Django-SphinxQL requires a directory to store its database and be registered as
installed app (it doesn't contain Django models):

1. add `sphinxql` to the ``INSTALLED_APPS``;
2. add ``INDEXES`` to settings:

INDEXES = {
'path': os.path.join(BASE_DIR, '_index'), # also do `mkdir _index`.
'sphinx_path': BASE_DIR
}

- ``path`` is where Sphinx database is going to be created
- ``sphinx_path`` is the directory that will contain Sphinx-specific files.

Index your models
-----------------

Assume you have a model ``Document`` with a ``summary``, a ``text`` and a
``number`` that you want to index. To index it, create a file ``indexes.py`` in
your app with:

from sphinxql import indexes, fields
from myapp import models

class DocumentIndex(indexes.Index):
my_summary = fields.Text(model_attr='summary')
my_text = fields.Text(model_attr='text')
my_number = fields.Integer(model_attr='number')

class Meta:
model = models.Document

`model_attr` can be either a string with lookups or an [F expression](https://docs.djangoproject.com/en/1.8/topics/db/queries/#using-f-expressions-in-filters).
E.g. `type_name = fields.Text(model_attr='type__name')` will index the name of
the ForeignKey `type` of your model, while

type_name = fields.Text(model_attr=Concat('type__name', Value(' '),
'my_text',
output_field=CharField()))

indexes the concatenation of two fields (see also [Django documentation](https://docs.djangoproject.com/en/dev/ref/models/database-functions/#concat)).
In principle the index fields accept any Django expression Django annotate accepts.

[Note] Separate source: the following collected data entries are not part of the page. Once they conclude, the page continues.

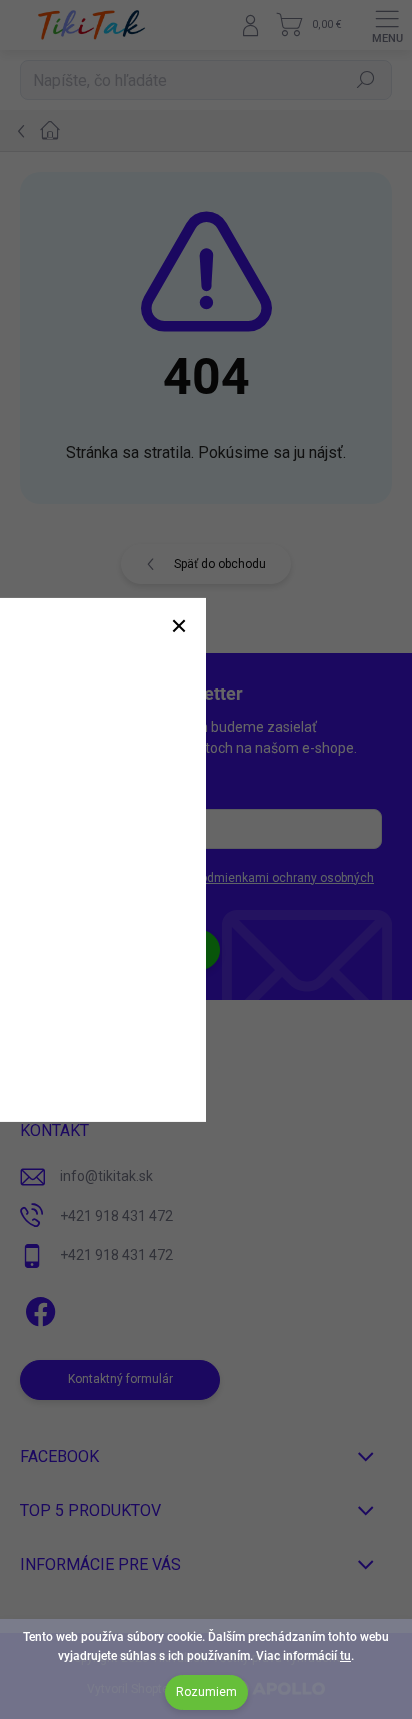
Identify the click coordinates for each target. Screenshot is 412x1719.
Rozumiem (206, 1692)
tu (345, 1656)
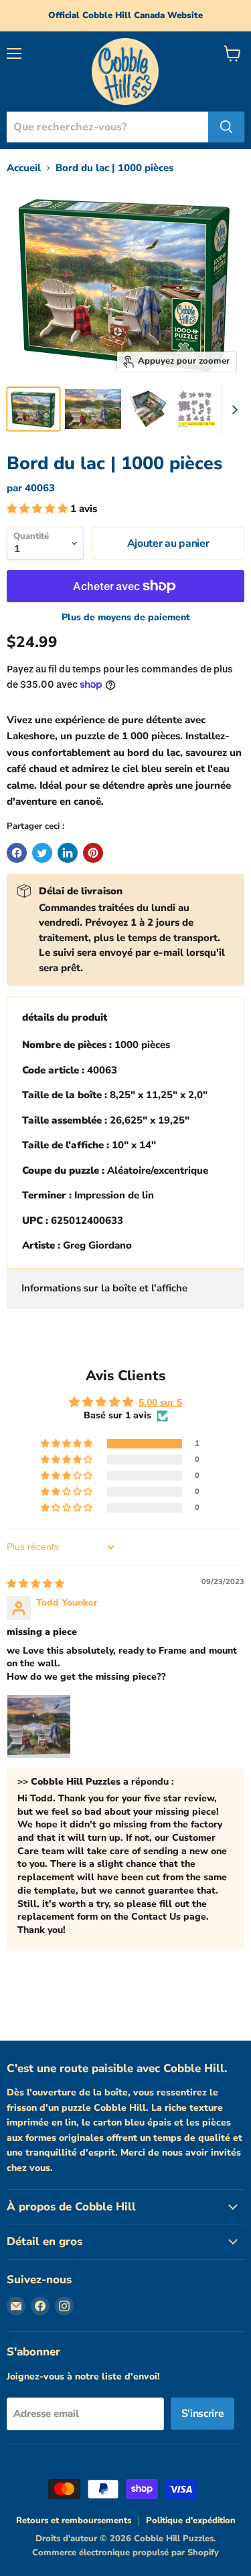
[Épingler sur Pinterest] (93, 853)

To index your indexes, run:

python manage.py index_sphinx

At this moment you may notice that some files will be created in
``settings.INDEXES['path']``: Sphinx database is populated.

Then, start Sphinx daemon (only has to be started once):

python manage.py start_sphinx

(for the sake of reversibility, to stop Sphinx use ``python manage.py stop_sphinx``)

Search your indexes
-------------------

Django-SphinxQL defines a subclass of Django ``QuerySet``'s, that interfaces with
all Sphinx-related operations. ``SearchQuerySet`` *only adds functionality*: if you
don't use Sphinx-related, it is a ``QuerySet``.

Sphinx has a dedicated syntax for text search that Django-SphinxQL also accepts:

>>> q = SearchQuerySet(DocumentIndex).search('@my_text toys for babies')

This particular query returns ``Documents`` restricted to the ones where
"toys for babies" match in field ``my_text``, ordered by the most relevant match.
Once you perform it, it does the following:

1. hit Sphinx database and convert results to ``DocumentIndex`` instances;
2. hit Django database to retrieve the respective ``Document`` instances;
3. annotate ``Document`` instances with the respective ``DocumentIndex``
instances (in attribute ``search_result``)
4. returns the ``Document`` instances.

Step 2. is done using ``.filter(pk__in=[...])``. The results are ordered by relevance
because there was no specific call of ``order_by``: if you set any ordering
in Django Query, it uses Django ordering (i.e. it overrides the default ordering
but not an explicit ordering). See docs for detailed information.

Known limitations
-----------------

* Null values are considered empty strings or 0 (constraint on Sphinx engine)
* Only supports dates and times since 1970 (constraint on Sphinx engine)
* Most Sphinx functionality *is not* implemented, notably real time indexes.

Final note
----------

You should check if [Django-Haystack](http://haystacksearch.org/) suits your needs.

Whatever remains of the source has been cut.